On October 2, 2001, the New York Times reported that researchers at prestigious Columbia University Medical Center in New York had discovered something quite extraordinary (1). Using virtually foolproof scientific methods the researchers had demonstrated that infertile women who were prayed for by Christian prayer groups became pregnant twice as often as those who did not have people praying for them. The study was published in the Journal of Reproductive Medicine (2). Even the researchers were shocked. The study’s results could only be described as miraculous. This was welcome and wonderful news for a shaken nation.

The upshot?  Bad procedures.  Two authors who backed away and refused to answer questions.  A third who ended up in jail.  Again.

So what?  Don’t we already have “peer-reviewed” journals?  Certainly, but they can only do so much.  From Charles Seife at the L. A. Times:

[Science Magazine] Editor in Chief Marcia McNutt said the magazine was essentially helpless against the depredations of a clever hoaxer: “No peer review process is perfect, and in fact it is very difficult for peer reviewers to detect artful fraud.”

This is, unfortunately, accurate. In a scientific collaboration, a smart grad student can pull the wool over his advisor’s eyes — or vice versa. And if close collaborators aren’t going to catch the problem, it’s no surprise that outside reviewers dragooned into critiquing the research for a journal won’t catch it either. A modern science article rests on a foundation of trust.
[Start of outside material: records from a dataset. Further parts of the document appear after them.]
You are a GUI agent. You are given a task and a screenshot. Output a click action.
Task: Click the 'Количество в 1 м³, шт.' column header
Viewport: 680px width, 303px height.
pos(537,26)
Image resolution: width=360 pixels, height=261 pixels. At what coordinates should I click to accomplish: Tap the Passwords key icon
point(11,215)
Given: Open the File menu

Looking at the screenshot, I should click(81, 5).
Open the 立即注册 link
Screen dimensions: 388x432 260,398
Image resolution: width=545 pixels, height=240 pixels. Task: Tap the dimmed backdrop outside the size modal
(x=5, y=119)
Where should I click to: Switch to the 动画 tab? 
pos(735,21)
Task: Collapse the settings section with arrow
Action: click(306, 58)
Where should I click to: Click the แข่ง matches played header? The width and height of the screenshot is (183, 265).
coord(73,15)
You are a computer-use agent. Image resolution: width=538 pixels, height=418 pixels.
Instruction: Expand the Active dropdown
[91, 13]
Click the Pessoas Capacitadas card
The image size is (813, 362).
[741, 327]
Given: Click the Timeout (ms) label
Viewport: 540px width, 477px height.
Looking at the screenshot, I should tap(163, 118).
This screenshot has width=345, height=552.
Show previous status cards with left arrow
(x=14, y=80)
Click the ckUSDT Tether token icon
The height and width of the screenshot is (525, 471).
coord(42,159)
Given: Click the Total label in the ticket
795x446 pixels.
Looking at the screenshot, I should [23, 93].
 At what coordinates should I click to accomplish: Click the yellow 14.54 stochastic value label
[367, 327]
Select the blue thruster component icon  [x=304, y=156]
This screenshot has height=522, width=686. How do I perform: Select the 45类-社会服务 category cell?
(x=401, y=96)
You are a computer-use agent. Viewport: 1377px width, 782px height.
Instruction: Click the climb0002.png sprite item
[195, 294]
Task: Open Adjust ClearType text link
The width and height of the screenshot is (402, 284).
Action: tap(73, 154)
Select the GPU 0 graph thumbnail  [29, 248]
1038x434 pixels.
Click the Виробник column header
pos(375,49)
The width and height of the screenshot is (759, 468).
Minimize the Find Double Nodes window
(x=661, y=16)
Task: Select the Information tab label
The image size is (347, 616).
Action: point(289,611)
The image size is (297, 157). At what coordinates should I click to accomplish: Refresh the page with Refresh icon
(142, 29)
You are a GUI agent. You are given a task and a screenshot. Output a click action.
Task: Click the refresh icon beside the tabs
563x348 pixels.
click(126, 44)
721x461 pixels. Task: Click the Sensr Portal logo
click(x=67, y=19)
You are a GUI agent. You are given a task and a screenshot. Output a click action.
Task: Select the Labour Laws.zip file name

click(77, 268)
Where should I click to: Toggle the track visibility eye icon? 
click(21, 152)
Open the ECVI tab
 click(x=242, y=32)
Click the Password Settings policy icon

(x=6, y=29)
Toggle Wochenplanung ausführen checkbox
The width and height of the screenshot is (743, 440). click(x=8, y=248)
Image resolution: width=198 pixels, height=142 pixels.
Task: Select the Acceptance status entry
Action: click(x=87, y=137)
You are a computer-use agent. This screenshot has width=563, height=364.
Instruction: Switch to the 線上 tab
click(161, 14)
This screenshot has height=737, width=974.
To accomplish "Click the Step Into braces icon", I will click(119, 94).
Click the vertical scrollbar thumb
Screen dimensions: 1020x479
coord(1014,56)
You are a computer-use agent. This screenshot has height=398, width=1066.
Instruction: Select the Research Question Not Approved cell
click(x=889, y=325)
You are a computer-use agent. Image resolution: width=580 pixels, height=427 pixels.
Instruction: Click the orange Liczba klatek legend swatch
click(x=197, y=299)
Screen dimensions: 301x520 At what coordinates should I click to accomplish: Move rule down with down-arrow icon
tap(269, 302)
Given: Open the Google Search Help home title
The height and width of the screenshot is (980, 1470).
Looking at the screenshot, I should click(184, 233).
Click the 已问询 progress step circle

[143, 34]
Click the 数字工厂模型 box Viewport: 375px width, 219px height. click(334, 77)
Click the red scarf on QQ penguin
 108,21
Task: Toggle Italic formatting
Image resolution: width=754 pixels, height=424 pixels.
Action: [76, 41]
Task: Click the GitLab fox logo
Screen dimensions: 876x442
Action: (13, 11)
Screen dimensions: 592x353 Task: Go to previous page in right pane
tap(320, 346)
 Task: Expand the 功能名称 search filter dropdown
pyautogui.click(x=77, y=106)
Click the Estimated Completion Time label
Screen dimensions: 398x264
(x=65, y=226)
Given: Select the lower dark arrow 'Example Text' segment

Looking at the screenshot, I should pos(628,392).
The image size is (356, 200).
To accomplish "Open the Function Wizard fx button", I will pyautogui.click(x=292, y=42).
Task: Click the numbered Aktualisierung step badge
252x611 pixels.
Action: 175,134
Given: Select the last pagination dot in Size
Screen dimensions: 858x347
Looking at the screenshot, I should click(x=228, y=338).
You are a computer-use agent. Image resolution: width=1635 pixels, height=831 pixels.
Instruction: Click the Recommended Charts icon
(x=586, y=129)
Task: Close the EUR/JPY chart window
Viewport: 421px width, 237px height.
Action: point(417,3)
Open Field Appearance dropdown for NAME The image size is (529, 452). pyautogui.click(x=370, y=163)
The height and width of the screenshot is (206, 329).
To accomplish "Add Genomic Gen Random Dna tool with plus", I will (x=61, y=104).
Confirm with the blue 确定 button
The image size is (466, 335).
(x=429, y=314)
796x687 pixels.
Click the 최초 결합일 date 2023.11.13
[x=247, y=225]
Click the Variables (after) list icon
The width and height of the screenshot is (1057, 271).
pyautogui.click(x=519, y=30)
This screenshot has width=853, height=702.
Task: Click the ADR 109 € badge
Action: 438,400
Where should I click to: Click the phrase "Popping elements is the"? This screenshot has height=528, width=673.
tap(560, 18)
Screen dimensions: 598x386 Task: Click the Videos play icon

So some scientists have feet of clay.  Projects such as the Replication Project function as a way to splash more light onto studies, and whether it’s disinterested scientists performing their duties, or scientists with vendettas, when the subject is out in the light for viewing, it’s just like the encryption community – everything improves.  Using technology to gather up studies in all their details, from data to collection methods to analysis methods to results will certainly help to improve the quality of the studies, IF other scientists are willing to take that information seriously and use it for their own replication attempts.

After all, scientists don’t reinvent the wheel; they stand on the shoulders of those who already did.